EXERCISE BRIEF:
Reproduce the passage of the Seattle Bubble page that begins with "Posted by: The" and continues through "falling. it’s a great time to buy!".

##### EXCERPTED TEXT

Posted by: The Tim

Tim Ellis is the founder of Seattle Bubble. His background in engineering and computer / internet technology, a fondness of data-based analysis of problems, and an addiction to spreadsheets all influence his perspective on the Seattle-area real estate market.

35 responses

  1. 1st inning folks…now the game begins

  2. So unemployment rose sharply until 1992, then it sunk to a low point and stayed there until 2000, then it rose sharply until $3 trillion was borrowed & spent on the Iraq war and other wasted stuff, after which unemployment fell, and now the economy is falling apart at the seams and unemployment is rising sharply again. What the heck happened in 1992 and 2000?

  3. It’s a great time to buy! people are losing their jobs. people are worried about their insurance company. homes are unaffordable and prices are falling. it’s a great time to buy!

  4. I know that a lot of attention is paid to the areas major employers; but it would seem to me that as credit is tighter, and the big companies are less able to move software and airplanes overseas, the real trickle down is the impact on the small businesses that I still think produce the most jobs, even here in MS/Amazon Seattle-area? And if the smaller employeers can not maintain current employment levels, I think this will really be the hit that hurts the Seattle area.

    The nouveau riche slow down their dining and shopping, this directly hits the small business employees. And those are the people that are already pinched by high rents, so as their jobs go away, they will be under even greater economic/social pressures; downward pressures.

##########
##### SUPPLIED RECORDS

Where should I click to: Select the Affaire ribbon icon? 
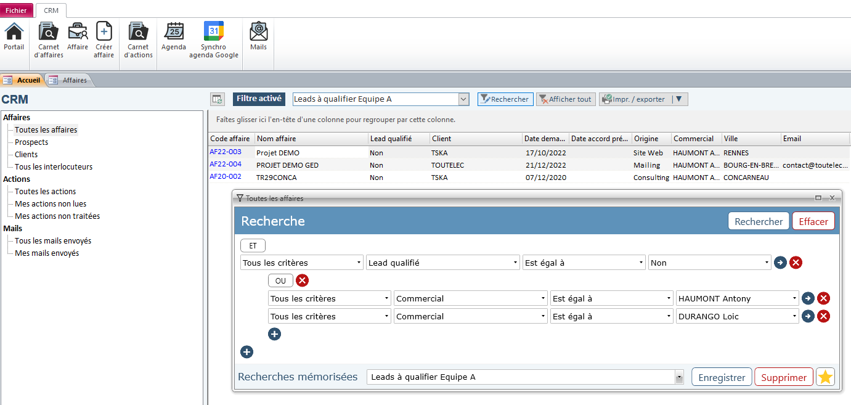[78, 38]
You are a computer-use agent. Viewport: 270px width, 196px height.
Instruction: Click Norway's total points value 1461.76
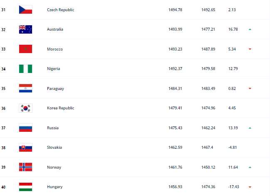click(175, 167)
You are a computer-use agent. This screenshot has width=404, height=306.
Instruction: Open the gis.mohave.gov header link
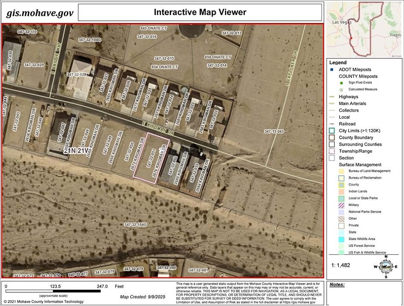pyautogui.click(x=39, y=13)
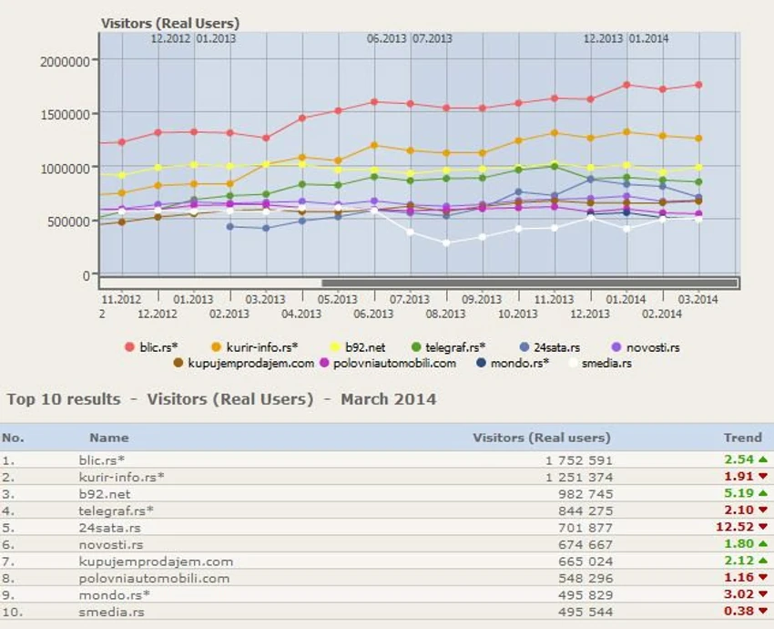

##########

RESPONSE BELOW:
Posted by: The Tim

Tim Ellis is the founder of Seattle Bubble. His background in engineering and computer / internet technology, a fondness of data-based analysis of problems, and an addiction to spreadsheets all influence his perspective on the Seattle-area real estate market.

35 responses

  1. 1st inning folks…now the game begins

  2. So unemployment rose sharply until 1992, then it sunk to a low point and stayed there until 2000, then it rose sharply until $3 trillion was borrowed & spent on the Iraq war and other wasted stuff, after which unemployment fell, and now the economy is falling apart at the seams and unemployment is rising sharply again. What the heck happened in 1992 and 2000?

  3. It’s a great time to buy! people are losing their jobs. people are worried about their insurance company. homes are unaffordable and prices are falling. it’s a great time to buy!